Alcohol Distillation and Historical Events
Alcohol Distillation and Historical Events
The rise of civilization was closely connected to the development of alcoholic beverages. While initially used for sustenance, they eventually evolved into tools of spiritual transcendence and social connection – leading to distillation becoming both an industry and craft; monastic communities frequently engaged in this trade or craft as monastic breweries specialized in both brewing and distilling operations, creating beer and spirits suitable for consumption as well as trading purposes.

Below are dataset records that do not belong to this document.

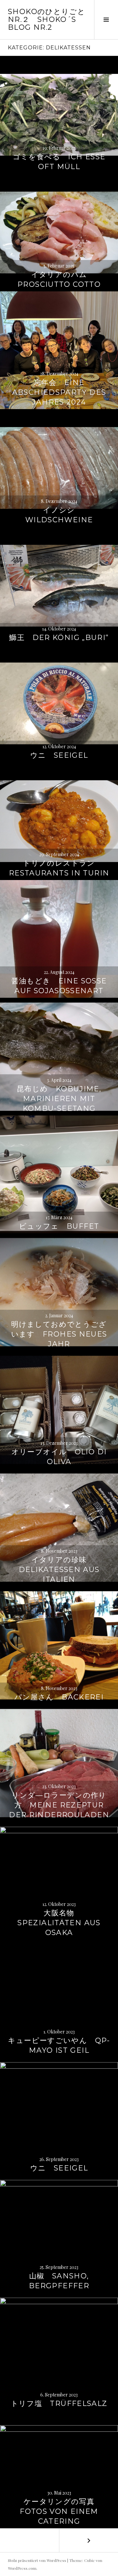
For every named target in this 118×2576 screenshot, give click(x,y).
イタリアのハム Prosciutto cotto (59, 279)
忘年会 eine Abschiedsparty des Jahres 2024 (59, 392)
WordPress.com (22, 2568)
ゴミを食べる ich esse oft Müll (59, 161)
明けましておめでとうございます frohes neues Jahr (59, 1334)
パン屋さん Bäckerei (59, 1697)
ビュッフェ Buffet (59, 1226)
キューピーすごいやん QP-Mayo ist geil (59, 2045)
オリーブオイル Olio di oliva (59, 1456)
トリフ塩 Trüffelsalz (59, 2403)
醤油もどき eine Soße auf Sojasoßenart (59, 986)
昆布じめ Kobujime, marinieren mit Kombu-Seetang (59, 1098)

Distillation was well known to ancient Mesopotamians, as evidenced by tablets dated 1200 B.C. and by alchemists using distillation still devices in Roman Egypt during the first century A.D. It was likely done using capillary filtration; that is, placing cups or bowls atop one another on a stepped support and wetting each one with water or clear liquid for capillary filtration – purifying successive liquids as they passed down from upper cups into lower ones – known by those employing it as “distilllatio”.
Jabir (corrupted to Gemer) may have been the first to discover distillation as a viable method in the 8th century A.D. However, commercialization didn’t begin until later during the 15th century when refined techniques enabled commercial producers of alcohol products to broaden their product selections.
Johann Rudolph Glauber of Dutch-German descent drew up a diagram for a steam-injection wooden distillery in 1646; by the early eighteenth century most European distilleries followed similar processes: producing different spirits each with its own individual flavor in small, family-owned stills.